- ЗАДАНИЕ 1
Переведите на английский язык предложение из текста о мультикультурализме: «Этот стратегический выбор носил во многом вынужденный характер, будучи продиктован изменившимися условиями существования западного общества: радикальным сдвигом этнодемографического баланса и провалом ассимиляторской политики».
- ЗАДАНИЕ 2
Перепишите отрывок текста о мультикультурализме, который начинается со слов «Сторонники мультикультурализма настаивают, что, пусть» и заканчивается словами «провалом ассимиляторской политики.». Замените в нем «иммигрантов» на «переселенцев».

---- ФРАГМЕНТ ТЕКСТА

Сторонники мультикультурализма настаивают, что, пусть и в отдаленном будущем, он оставляет возможность полноценной социальной интеграции иммигрантов24. И хотя подобную надежду трудно назвать убедительной в свете сегодняшнего дня, в западном контексте, вероятно, не существует реалистической альтернативы мультикультурализму. Этот стратегический выбор носил во многом вынужденный характер, будучи продиктован изменившимися условиями существования западного общества: радикальным сдвигом этнодемографического баланса и провалом ассимиляторской политики.

В последнем отношении очень характерен пример Франции, где принадлежность к 'французской нации' означала не только политическое, но и культурное членство в ней, стимулируя политику культурной гомогенизации. 'Приверженность 'республиканизму' долгое время заставляла французскую бюрократию тратить колоссальные средства на программы 'интеграции' (то есть ассимиляции) мигрантов, включая выходцев из Северной Африки и бывших колоний в Юго-Восточной Азии. Например, препятствовать компактному расселению мигрантов. Запрещать образование общественных организаций по этническому признаку (запрет был отменен лишь в 1981 году). Квинтэссенцией ассимиляторской стратегии по отношению к мигрантам стала дискуссия о головных платках, разгоревшаяся в 1989 - 1990 годах'25.

--------
---- ПРЕДОСТАВЛЕННЫЕ ЗАПИСИ

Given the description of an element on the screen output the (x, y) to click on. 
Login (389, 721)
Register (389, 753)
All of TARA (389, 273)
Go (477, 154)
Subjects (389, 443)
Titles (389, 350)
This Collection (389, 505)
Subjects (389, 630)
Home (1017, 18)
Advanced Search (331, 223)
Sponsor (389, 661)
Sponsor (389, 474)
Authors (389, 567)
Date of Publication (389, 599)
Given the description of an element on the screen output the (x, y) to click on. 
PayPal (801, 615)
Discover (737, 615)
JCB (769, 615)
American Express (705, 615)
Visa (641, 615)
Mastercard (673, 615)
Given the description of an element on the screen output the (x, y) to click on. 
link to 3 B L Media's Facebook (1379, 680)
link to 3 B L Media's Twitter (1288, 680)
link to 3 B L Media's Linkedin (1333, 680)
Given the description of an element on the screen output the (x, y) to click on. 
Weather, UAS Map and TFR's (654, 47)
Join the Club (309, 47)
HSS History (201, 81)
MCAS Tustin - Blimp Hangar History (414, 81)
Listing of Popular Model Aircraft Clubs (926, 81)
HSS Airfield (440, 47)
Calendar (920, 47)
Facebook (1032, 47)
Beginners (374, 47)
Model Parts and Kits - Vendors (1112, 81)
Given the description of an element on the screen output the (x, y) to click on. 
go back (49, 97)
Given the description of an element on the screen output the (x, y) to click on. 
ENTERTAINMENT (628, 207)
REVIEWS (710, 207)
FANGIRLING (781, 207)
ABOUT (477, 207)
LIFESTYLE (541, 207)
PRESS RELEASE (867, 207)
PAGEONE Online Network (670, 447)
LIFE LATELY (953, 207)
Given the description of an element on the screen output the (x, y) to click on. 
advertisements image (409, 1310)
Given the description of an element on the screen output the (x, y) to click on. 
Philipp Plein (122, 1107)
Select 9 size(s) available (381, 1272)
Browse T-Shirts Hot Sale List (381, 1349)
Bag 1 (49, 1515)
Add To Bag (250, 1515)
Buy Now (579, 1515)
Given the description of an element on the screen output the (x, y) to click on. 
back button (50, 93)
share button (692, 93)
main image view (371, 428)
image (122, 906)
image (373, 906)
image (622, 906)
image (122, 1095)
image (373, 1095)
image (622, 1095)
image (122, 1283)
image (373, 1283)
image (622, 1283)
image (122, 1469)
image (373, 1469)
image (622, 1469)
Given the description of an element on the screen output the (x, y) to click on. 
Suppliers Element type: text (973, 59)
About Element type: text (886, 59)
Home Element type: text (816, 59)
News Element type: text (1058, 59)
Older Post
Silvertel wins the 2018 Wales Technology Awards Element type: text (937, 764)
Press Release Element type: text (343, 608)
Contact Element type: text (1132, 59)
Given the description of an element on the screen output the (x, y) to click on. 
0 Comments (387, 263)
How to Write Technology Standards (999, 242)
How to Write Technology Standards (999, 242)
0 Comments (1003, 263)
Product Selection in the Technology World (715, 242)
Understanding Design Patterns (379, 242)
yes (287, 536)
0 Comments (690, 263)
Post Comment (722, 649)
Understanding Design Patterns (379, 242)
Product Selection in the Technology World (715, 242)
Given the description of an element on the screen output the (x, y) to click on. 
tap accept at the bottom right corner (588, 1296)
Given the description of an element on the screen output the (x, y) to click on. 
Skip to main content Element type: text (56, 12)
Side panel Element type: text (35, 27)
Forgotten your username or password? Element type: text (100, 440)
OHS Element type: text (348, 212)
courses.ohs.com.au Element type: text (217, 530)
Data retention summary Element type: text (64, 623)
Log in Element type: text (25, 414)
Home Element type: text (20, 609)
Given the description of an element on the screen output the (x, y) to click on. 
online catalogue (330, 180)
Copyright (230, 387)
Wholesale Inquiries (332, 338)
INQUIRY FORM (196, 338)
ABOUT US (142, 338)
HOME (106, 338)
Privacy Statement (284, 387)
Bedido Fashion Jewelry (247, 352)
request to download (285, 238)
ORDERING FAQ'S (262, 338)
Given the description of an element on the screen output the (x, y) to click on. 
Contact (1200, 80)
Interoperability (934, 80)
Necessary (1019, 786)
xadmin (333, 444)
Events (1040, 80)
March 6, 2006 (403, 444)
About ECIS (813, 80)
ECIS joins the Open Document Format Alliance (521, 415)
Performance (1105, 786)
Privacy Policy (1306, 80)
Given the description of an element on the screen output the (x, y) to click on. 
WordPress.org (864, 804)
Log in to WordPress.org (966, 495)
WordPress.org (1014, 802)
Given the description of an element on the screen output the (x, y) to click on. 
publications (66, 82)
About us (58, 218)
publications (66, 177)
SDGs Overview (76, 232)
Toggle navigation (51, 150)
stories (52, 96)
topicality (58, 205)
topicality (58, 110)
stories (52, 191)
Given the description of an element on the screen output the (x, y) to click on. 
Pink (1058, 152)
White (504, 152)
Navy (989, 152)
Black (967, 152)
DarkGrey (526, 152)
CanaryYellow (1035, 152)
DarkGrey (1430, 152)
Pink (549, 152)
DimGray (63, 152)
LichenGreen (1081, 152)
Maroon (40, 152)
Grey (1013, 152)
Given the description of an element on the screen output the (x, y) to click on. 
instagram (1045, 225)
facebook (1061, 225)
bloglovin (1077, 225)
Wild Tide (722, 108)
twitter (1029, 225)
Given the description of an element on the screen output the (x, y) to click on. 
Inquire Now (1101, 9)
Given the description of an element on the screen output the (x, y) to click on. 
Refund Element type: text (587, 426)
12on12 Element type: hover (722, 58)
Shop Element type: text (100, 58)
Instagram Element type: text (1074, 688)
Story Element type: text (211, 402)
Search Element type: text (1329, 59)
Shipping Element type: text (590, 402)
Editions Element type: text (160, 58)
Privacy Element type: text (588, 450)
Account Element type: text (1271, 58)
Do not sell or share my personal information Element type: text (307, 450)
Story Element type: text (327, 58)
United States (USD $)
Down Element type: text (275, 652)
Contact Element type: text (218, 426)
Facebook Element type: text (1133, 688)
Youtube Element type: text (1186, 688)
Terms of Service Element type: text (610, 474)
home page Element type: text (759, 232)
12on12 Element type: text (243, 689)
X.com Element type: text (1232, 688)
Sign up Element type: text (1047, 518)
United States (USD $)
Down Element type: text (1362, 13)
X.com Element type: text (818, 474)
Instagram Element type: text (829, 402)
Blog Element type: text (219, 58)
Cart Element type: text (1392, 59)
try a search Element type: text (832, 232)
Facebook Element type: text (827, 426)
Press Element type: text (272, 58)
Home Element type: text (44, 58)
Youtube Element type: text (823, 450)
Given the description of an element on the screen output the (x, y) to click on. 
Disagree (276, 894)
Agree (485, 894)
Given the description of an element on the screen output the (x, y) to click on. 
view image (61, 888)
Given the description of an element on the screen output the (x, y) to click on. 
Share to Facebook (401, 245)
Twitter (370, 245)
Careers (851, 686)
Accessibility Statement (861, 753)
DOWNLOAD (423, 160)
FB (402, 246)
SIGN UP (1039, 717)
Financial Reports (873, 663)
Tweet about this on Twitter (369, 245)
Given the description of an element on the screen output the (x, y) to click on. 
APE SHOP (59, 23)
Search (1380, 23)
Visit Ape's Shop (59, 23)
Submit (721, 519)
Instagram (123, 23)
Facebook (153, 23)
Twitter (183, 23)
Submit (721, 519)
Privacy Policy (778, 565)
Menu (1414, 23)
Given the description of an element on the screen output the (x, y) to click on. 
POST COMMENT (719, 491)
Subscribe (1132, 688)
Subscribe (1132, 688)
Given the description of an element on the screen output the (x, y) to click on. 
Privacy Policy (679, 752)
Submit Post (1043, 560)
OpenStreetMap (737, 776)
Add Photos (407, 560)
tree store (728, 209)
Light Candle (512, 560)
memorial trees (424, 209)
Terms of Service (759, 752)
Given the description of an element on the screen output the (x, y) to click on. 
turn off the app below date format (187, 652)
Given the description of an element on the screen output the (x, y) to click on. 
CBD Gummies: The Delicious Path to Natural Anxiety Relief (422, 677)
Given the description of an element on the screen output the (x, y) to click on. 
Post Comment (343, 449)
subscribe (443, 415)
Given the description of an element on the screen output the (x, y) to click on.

--------

- РЕЗУЛЬТАТ ВЫПОЛНЕНИЯ 1
This strategic choice was largely a forced one, dictated by the changed conditions of Western society's existence: a radical shift in the ethnodemographic balance and the failure of assimilationist policy.

- РЕЗУЛЬТАТ ВЫПОЛНЕНИЯ 2
Сторонники мультикультурализма настаивают, что, пусть и в отдаленном будущем, он оставляет возможность полноценной социальной интеграции переселенцев24. И хотя подобную надежду трудно назвать убедительной в свете сегодняшнего дня, в западном контексте, вероятно, не существует реалистической альтернативы мультикультурализму. Этот стратегический выбор носил во многом вынужденный характер, будучи продиктован изменившимися условиями существования западного общества: радикальным сдвигом этнодемографического баланса и провалом ассимиляторской политики.